Preparation and Influence Mechanism of High-Efficiency Bamboo-Based Conductive Carbon Powder by One-Step Carbonization

Abstract

Conductive carbon materials from biomass have recently attract scholars’ interest, but their preparation usually requires both high carbonization temperature and multiple carbonization process. To solve the above problems, bamboo industrial powder (BP) waste was used as raw materials and mixed directly with FeCl3 as the catalyst, followed by conducting pyrolysis and one-step carbonization to prepare conductive carbon powder. Influence of the mass ratio of BP to FeCl3, carbonization temperature and carbonization time on the conductivity of BC was surveyed.

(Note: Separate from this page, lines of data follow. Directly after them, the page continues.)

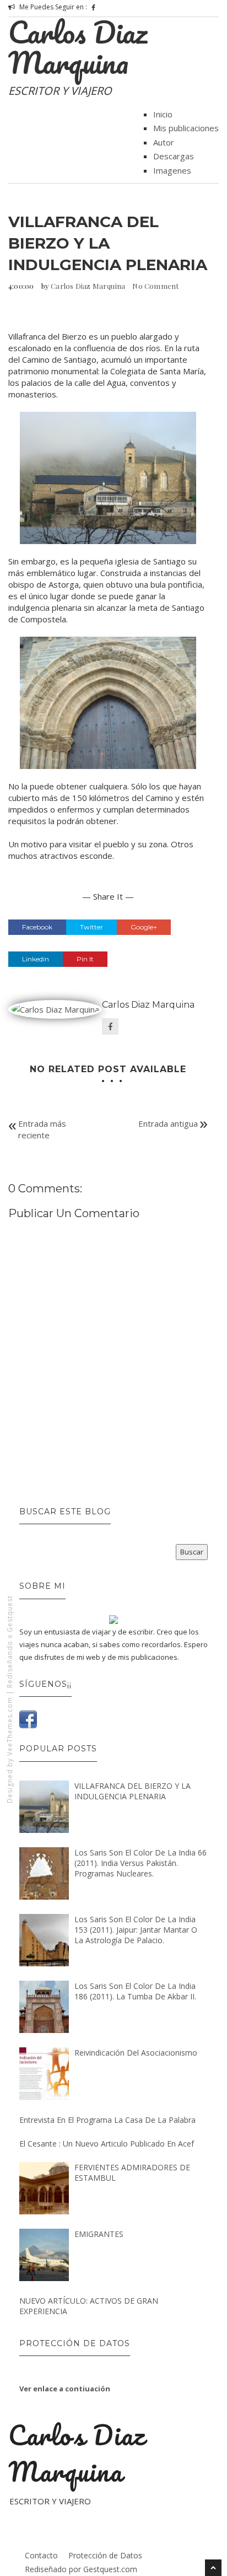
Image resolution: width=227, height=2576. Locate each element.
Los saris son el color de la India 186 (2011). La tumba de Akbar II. (135, 1991)
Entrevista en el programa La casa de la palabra (107, 2120)
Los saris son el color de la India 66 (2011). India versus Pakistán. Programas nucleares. (140, 1863)
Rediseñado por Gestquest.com (81, 2569)
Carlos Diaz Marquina (77, 47)
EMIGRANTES (98, 2234)
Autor (163, 142)
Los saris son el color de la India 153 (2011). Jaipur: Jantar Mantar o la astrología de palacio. (135, 1929)
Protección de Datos (105, 2555)
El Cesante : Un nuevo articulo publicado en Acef (106, 2143)
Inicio (162, 114)
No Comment (155, 286)
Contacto (41, 2555)
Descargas (173, 156)
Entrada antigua (168, 1123)
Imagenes (172, 170)
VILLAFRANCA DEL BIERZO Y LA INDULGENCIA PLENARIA (132, 1791)
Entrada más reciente (42, 1129)
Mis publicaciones (186, 127)
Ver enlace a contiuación (64, 2389)
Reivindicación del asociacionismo (135, 2052)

According to comprehensive performance of the resulting bamboo charcoal (BC), the best conditions were identified as carbonization at 1300 °C for 2 h with the mass ratio of BP to FeCl3 for 50:1. Under the conditions, the graphite structure transformed from amorphous structure was confirmed by XRD and Raman. And the well-defined lattice fringes were observed and presented as the curve structure with the spacing of 0.340 nm, which was the sign of the graphitic structure. Under optimal conditions, the conductivity value reached 38.08 S·cm−1. This work provides a theoretical basis for the formation of highly graphitized BC from bamboo in one-step method and the highly value-added conductive BC has a potential application in electromagnetic shielding and electrochemistry.